[Available records]
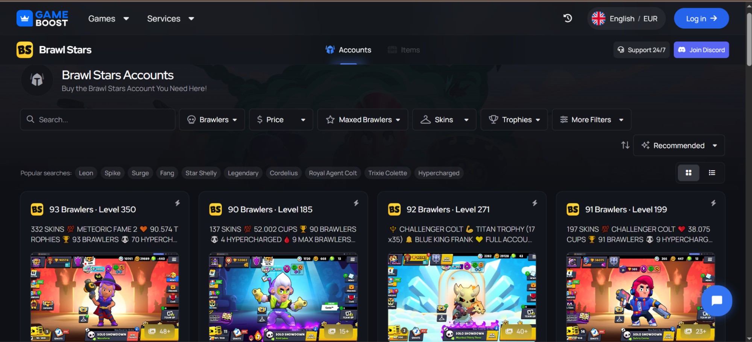The width and height of the screenshot is (752, 342).
Task: Click the lightning bolt on the 91 Brawlers card
Action: (713, 203)
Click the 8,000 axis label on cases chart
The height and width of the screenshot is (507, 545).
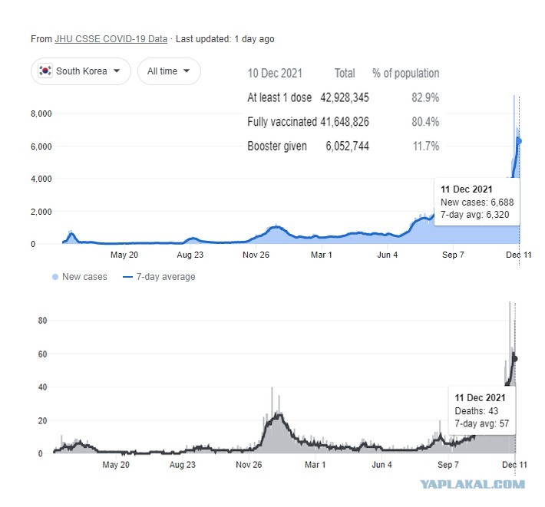tap(41, 114)
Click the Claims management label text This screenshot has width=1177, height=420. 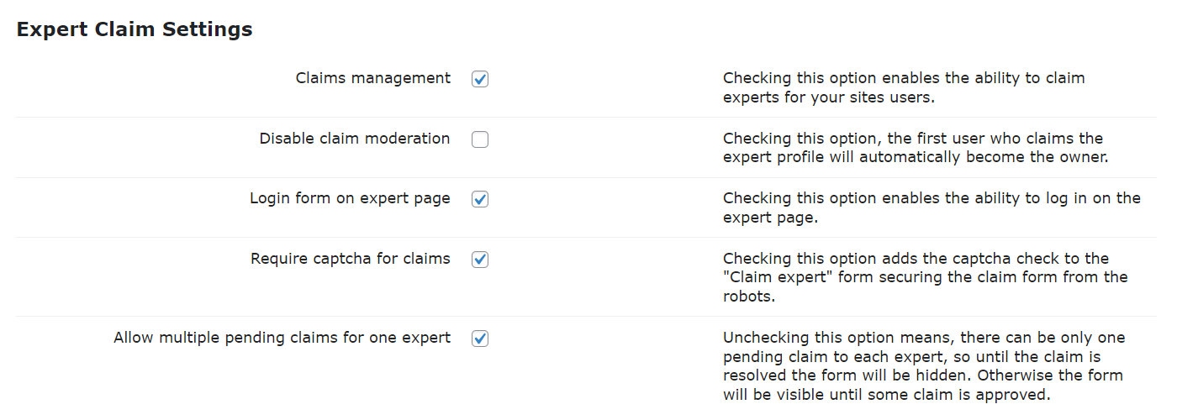[373, 79]
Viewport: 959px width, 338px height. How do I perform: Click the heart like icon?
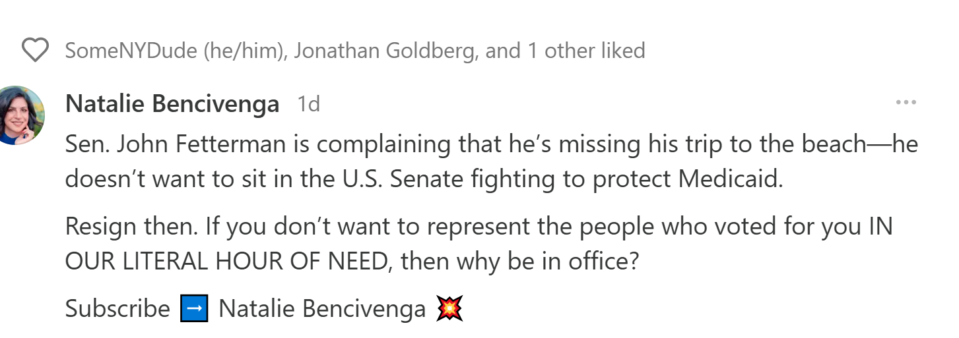click(35, 50)
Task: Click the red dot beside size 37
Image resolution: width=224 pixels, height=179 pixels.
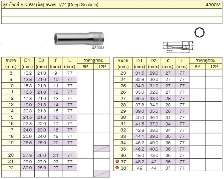Action: [117, 162]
[/Available records]
Task item >>
Beginning with the line that contains "Viewport: 959px width, 338px", output each line of the material above through the last one exactly as it stands. Do not include the pictures.

Your response >>
Viewport: 959px width, 338px height. How do I perform: Click the heart like icon?
click(35, 50)
Task: Click the red dot beside size 37
Image resolution: width=224 pixels, height=179 pixels.
Action: [117, 162]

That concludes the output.